JP2003065894A - Optical fiber pair identification method and device - Google Patents

Abstract

PROBLEM TO BE SOLVED: To provide an optical fiber pair identifier capable of improving the restriction of the application distance of an optical communication system at low cost compared with hitherto, by dispensing with installation of a pair identification light interruption type optical filter on the subscriber terminal side. SOLUTION: This pair identifier provided between a station device 1 and the subscriber terminal 7, for performing pair identification of an optical fiber 3 is equipped with a pair identifier light source part 17 for generating pair identification light having a modulated frequency outside a band of a modulated frequency of a communication signal between the station device 1 and the subscriber terminal 7 and inside a frequency band interrupted by a band-pass filter 5 included in the subscriber terminal 1, and a pair identifier bending part 21 for receiving pair identification light transmitted through the optical fiber 3.

Description

Detailed Description of the Invention

[0001]

BACKGROUND OF THE INVENTION 1. Field of the Invention The present invention relates to a method and apparatus for checking an optical fiber cable.

[0002]

2. Description of the Related Art In recent years, introduction of services using a wavelength division multiplexing system using communication light of wavelengths 1.31 μm band and 1.55 μm band using a single mode optical fiber has been expanded. In the event of failure repair or line switching in the optical fiber used to provide that service, in order to ensure prompt response, the service of the operating line will not be affected,
It is necessary to have a method that can compare the optical fiber cores.
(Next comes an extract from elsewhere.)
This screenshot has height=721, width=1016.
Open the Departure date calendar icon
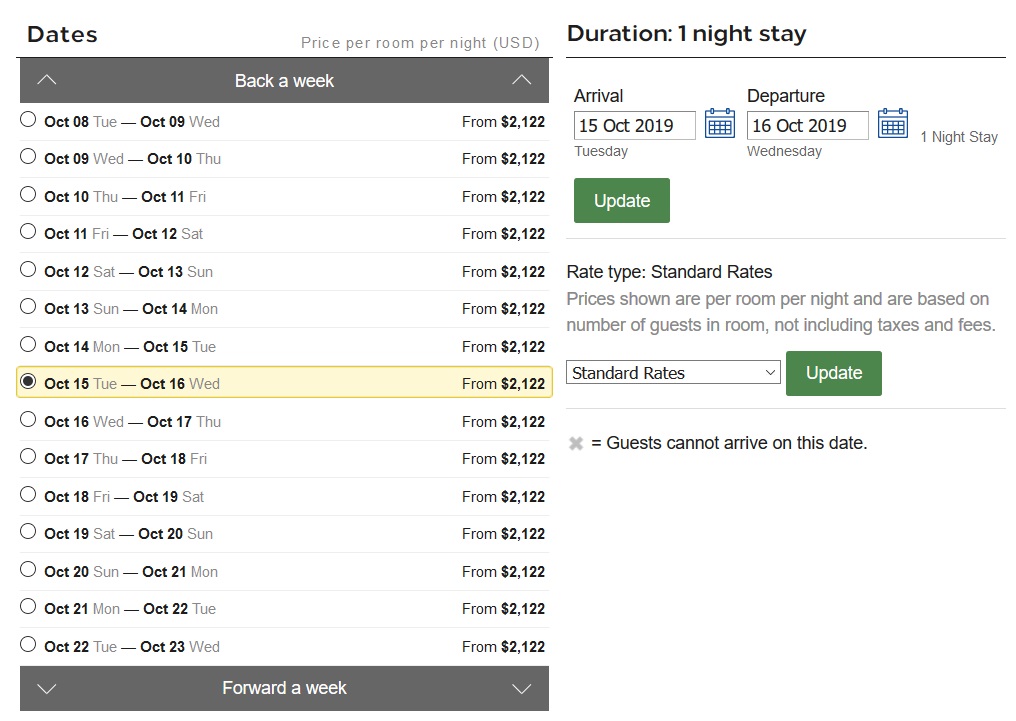[892, 124]
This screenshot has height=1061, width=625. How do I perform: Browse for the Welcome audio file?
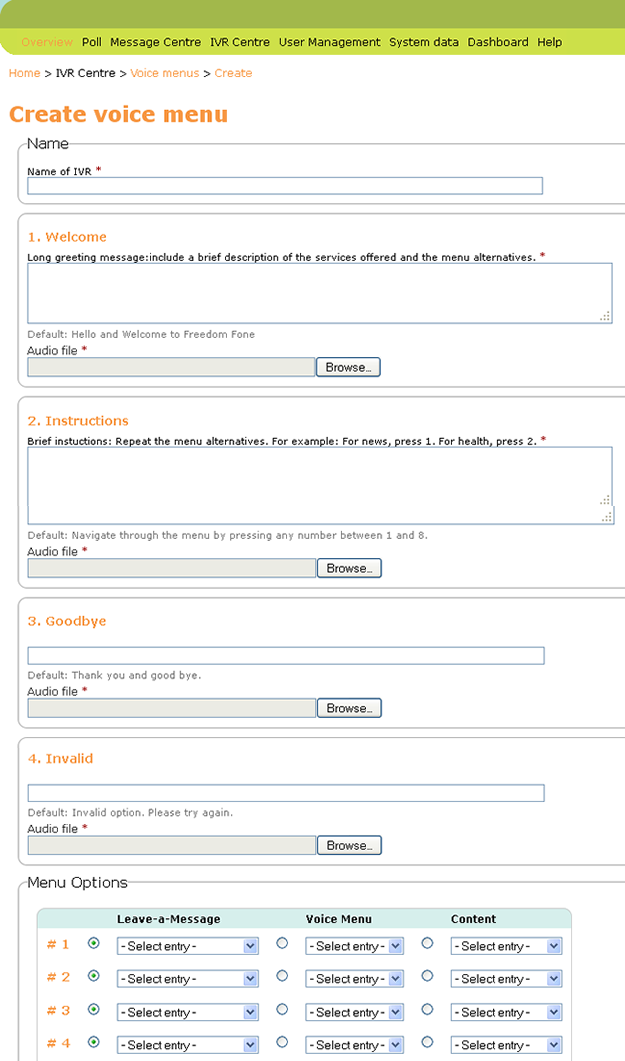[x=348, y=367]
FIG. 3 is a schematic diagram of an optical line configuration for carrying out core line comparison of the optical fibers 3, 3, 3, ... (However, only one of the comparison test objects is shown in the figure) used as an operating line. It is a figure. When attempting to compare the cores of the optical fiber 3 used as the operating line, from the side of the communication facility building having the intra-station device 1 to the optical fiber 3 to be compared,
Core line contrast light 1 generated by the core line contrast light source unit 9 and having a wavelength range of 1.615 μm to 1.675 μm different from the communication light 13
4 is incident through the optical coupler 2. On the other hand, at the work site, the optical fiber 3 is bent by the bending section 10 of the optical fiber contrast device to bend 3a having a bending radius of 12.5 to 13.0 mm. And
The radiated light 11 of the core line contrast light due to the bend 3a is detected by the receiver 12 including a predetermined light receiving element attached to the core line contrast bender 10. The core control is performed by these configurations.
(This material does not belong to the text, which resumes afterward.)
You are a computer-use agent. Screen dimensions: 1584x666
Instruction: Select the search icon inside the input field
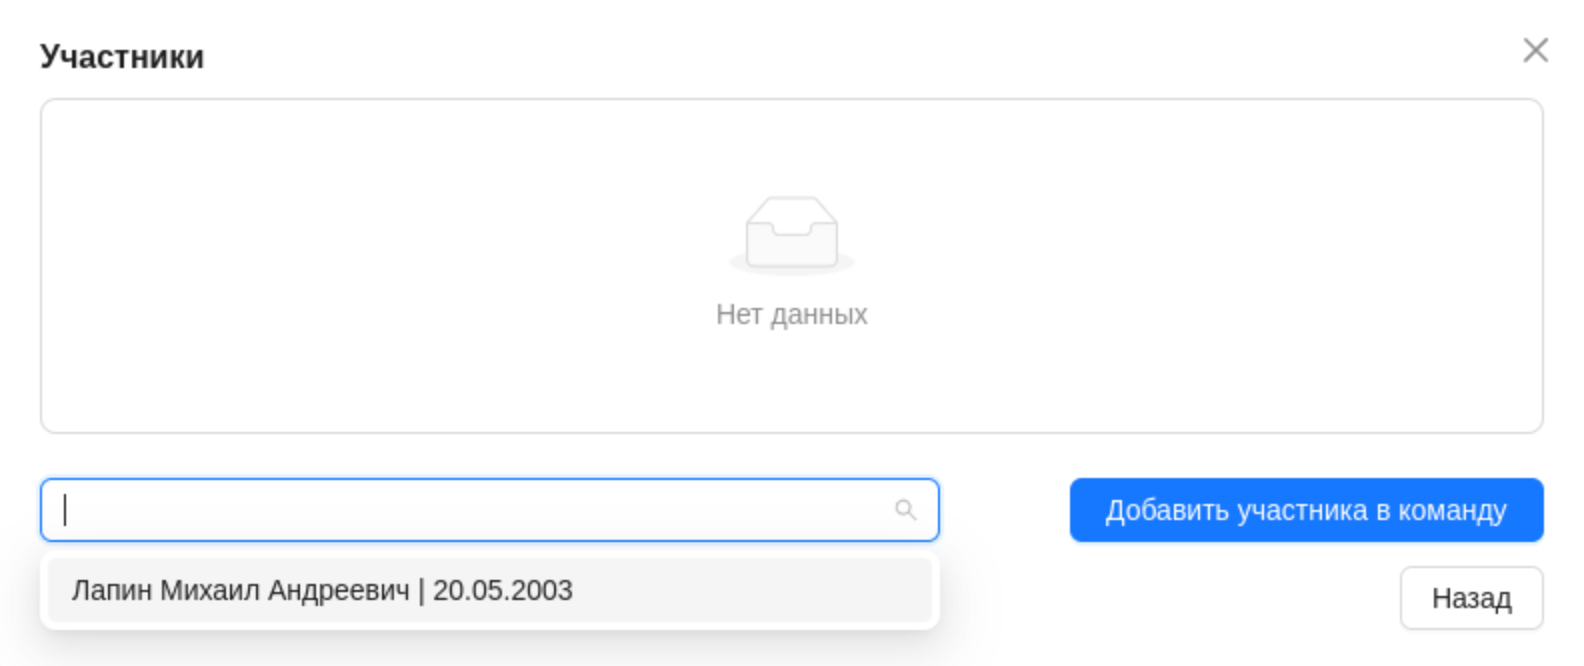click(905, 510)
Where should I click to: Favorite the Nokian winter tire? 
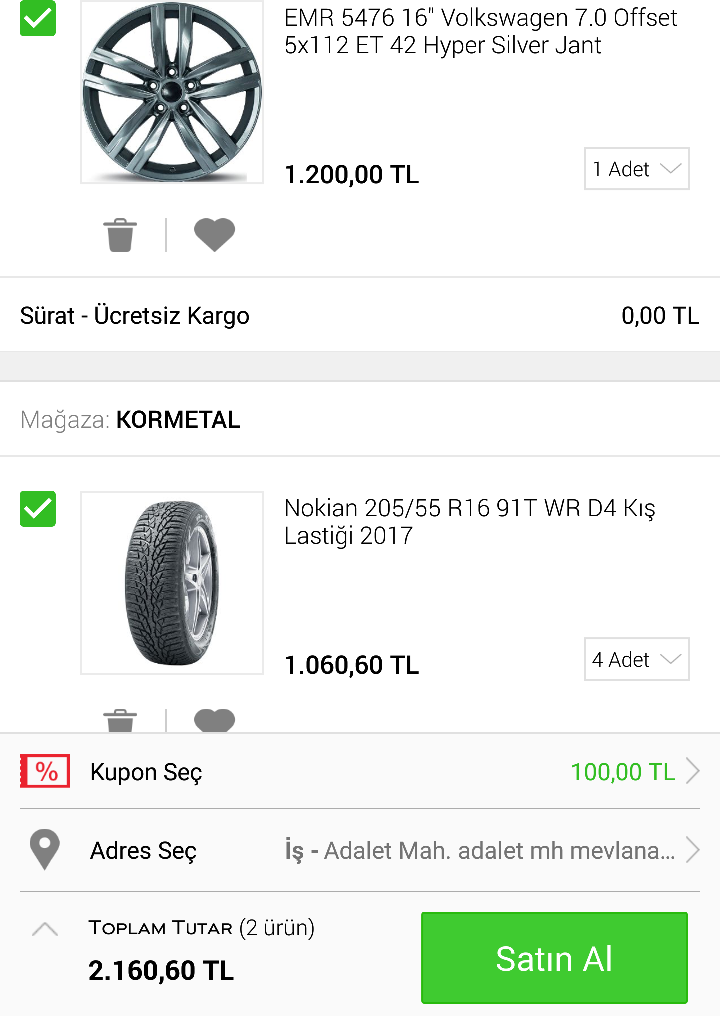pyautogui.click(x=214, y=721)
The bending radius is set so as to minimize the deterioration of transmission quality due to bending and simultaneously satisfy the conditions under which the optical fiber comparison apparatus can detect optical fiber contrast light.
This method is known from Yamamoto et al., “Optical fiber core wire comparison device” in Japanese Patent Laid-Open No. 06-221958. In this method, as described above, the wavelengths of the optical fibers for controlling the optical fiber are arranged so that they are different from the wavelength of the communication light.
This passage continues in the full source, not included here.